Under the multimorbidity paradigm, the challenge emerges of identifying which of the array of disorders and social dysfunctions to focus on while treating patients in a clinical setting. One way of triaging may be to choose the disorder or problem that causes the most suffering or dysfunction, regardless of whether it is psychological distress, vocational disability, relationship conflict, or legal entanglement. Another is to determine whether a single disorder may be driving other problems. Other options are to pick the disorder for which we have the most robust evidence for efficacy of a particular treatment, that costs the patient the least, that takes the shortest amount of time to generate a response, that is most feasible to implement, or that is most favored by the patient. Unfortunately, clinical guidelines, like clinical trials, are often based on studies that exclude comorbid conditions, offering minimal guidance to the real-world tapestry of multimorbidity (
13).
The data presented here provide clear evidence from real-world practice that patients are most often more complex than can be captured by any single DSM diagnosis or pair of DSM diagnoses. This is not a new discovery for clinicians, but it is a reminder that focusing on a principal diagnosis may foster the narrowing of vision when applied to clinical practice. In his book
How Doctors Think, Jerome Groopman identifies a tendency of physicians to cope with uncertainty by prematurely jumping to diagnostic conclusions based on internal “confirmation biases,” rather than by systematically weighing alternatives for assessment and treatment (
14). The multimorbidity perspective reminds us that a shift from a monodiagnostic perspective to a multidimensional, multimorbidity perspective is one of the important challenges and opportunities we face.
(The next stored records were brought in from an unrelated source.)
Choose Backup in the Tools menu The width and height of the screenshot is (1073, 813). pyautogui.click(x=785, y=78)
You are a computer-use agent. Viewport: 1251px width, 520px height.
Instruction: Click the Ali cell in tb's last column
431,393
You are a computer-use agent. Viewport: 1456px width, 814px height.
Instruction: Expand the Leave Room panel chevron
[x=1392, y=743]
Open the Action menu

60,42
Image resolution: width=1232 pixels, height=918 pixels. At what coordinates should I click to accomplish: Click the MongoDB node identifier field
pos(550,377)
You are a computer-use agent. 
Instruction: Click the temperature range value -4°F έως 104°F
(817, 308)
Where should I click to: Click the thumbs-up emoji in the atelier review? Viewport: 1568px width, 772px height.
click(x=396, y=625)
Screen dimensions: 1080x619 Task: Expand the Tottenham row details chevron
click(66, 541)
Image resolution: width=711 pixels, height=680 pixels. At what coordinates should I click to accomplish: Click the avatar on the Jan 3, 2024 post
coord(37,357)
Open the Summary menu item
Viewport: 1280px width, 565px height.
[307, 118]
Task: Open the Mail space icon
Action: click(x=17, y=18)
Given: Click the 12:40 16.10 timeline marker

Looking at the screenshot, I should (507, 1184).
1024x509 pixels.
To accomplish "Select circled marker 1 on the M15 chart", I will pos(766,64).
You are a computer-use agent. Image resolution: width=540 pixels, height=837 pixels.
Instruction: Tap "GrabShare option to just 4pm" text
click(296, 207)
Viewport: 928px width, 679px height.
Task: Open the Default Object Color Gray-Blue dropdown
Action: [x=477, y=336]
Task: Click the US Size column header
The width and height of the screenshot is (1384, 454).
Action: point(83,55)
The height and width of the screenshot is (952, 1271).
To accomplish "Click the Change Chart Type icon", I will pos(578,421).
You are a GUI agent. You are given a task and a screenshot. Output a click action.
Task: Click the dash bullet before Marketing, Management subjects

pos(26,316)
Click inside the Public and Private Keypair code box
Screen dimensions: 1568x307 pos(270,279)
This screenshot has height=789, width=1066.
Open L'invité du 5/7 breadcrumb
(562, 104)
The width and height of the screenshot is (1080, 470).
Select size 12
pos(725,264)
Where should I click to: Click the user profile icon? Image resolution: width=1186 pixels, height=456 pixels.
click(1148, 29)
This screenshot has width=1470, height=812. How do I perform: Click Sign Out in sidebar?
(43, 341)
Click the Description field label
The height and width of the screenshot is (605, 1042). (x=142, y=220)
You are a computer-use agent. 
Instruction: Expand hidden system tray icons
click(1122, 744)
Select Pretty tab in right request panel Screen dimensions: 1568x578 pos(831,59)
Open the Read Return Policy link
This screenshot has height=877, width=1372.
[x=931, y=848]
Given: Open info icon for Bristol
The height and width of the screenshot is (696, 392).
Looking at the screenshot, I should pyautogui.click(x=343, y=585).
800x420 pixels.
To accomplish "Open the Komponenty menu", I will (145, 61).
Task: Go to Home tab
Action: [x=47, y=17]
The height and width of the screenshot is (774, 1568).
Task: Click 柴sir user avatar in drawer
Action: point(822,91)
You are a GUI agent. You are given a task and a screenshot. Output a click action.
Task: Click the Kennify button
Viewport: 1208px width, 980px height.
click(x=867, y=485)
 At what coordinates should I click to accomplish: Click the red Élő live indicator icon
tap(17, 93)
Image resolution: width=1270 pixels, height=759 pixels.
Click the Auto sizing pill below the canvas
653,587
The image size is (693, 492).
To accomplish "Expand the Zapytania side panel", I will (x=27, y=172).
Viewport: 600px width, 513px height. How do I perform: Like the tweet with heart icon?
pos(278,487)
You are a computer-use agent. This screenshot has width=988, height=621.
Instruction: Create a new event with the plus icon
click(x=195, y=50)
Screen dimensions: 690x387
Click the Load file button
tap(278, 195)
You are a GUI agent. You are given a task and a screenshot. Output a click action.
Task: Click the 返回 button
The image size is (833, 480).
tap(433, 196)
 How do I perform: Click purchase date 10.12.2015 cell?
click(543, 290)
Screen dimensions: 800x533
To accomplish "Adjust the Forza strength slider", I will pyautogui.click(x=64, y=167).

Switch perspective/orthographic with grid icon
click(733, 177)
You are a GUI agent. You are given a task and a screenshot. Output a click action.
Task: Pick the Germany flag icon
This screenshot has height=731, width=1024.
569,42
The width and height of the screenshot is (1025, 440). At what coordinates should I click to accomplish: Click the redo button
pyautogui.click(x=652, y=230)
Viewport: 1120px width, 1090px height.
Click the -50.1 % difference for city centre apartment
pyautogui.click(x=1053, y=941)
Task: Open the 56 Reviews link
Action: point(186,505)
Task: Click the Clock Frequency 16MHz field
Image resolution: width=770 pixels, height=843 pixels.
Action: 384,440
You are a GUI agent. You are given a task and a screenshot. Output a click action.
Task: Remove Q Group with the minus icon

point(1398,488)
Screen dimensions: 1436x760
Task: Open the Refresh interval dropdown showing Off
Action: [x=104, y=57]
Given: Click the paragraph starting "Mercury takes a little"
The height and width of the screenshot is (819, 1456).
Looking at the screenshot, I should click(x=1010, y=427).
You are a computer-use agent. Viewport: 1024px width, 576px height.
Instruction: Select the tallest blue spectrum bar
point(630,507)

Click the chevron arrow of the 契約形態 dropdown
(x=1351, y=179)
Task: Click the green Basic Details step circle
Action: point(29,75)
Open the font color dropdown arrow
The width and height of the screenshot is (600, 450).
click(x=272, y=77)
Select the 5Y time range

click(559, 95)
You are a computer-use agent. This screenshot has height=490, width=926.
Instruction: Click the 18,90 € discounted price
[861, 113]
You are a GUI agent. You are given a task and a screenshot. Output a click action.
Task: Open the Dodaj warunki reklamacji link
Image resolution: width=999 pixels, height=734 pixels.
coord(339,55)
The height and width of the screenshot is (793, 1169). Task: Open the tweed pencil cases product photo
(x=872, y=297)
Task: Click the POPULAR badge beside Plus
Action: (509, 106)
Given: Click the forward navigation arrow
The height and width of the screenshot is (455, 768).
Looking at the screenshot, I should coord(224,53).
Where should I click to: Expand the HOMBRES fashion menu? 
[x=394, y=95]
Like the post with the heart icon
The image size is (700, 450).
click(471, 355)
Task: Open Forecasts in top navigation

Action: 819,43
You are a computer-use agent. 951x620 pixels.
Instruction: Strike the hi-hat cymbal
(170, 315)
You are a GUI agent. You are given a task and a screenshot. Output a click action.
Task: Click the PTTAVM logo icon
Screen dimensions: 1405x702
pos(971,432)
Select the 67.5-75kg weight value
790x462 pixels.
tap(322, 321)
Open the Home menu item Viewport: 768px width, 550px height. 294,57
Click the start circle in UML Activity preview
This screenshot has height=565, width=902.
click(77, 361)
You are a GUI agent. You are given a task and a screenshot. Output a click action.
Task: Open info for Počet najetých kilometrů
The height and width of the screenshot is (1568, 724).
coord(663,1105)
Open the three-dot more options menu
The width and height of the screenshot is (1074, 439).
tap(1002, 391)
Billing and other administrative requirements of medical practice may require justification of a plan based on a simplified diagnostic classification, but this should be thought of as a preliminary sketch rather than a conclusive stopping point.
Several methodological limitations of this study deserve comment. The data presented here are based on available administrative VHA data of uncertain validity and do not address non-VA service use by veterans treated by VHA. Furthermore, this study used national VHA data where women and young people are underrepresented, which may limit the generalizability of our findings.
Conclusions
The data reviewed here show that patients receiving psychiatric specialty care are better understood from the multimorbidity perspective, which allows linkage with the medical mainstream while promoting a multifaceted perspective that widens rather than narrows the field of practice.